Provided text:

══════════════════════════════

Table 8. Clinical studies assessing effect of optogenetics in ophthalmology.

Given its one-time treatment potential, preliminary data suggest potential efficacy of optogenetics, but no specific cost-effectiveness studies are available, posing a critical challenge in clinical translation of this technique (191). In the future, optimizing gene delivery methods to avoid inflammation and retinal detachment must be a key focus in optogenetics. In this context, subretinal delivery of transgenes using an AAV2 vector has proven safe and effective in treating LCA, offering a favorable biodistribution profile compared to intravitreal injections, which, while less technically challenging, may require higher viral doses and increase inflammation risks (192, 193). New delivery methods, such as suprachoroidal and sub-internal limiting membrane injections, are being investigated to potentially reduce complications and improve treatment outcomes (194).

══════════════════════════════

Dataset extract:
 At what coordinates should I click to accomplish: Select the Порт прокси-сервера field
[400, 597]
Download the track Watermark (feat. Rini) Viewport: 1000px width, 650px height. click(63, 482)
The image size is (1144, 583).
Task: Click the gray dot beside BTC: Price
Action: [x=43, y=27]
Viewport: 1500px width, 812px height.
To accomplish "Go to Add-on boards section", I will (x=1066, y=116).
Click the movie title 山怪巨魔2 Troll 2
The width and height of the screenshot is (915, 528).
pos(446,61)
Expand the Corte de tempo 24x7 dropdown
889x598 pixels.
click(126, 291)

══════════════════════════════

Problem to work on: Using the optogenetics passage above, explain in one to three sentences why subretinal delivery of transgenes is presented as preferable to intravitreal injection.

Worked solution: Subretinal delivery with an AAV2 vector has proven safe and effective in treating LCA and has a more favorable biodistribution profile. Intravitreal injections are less technically challenging, but they may require higher viral doses and increase the risk of inflammation.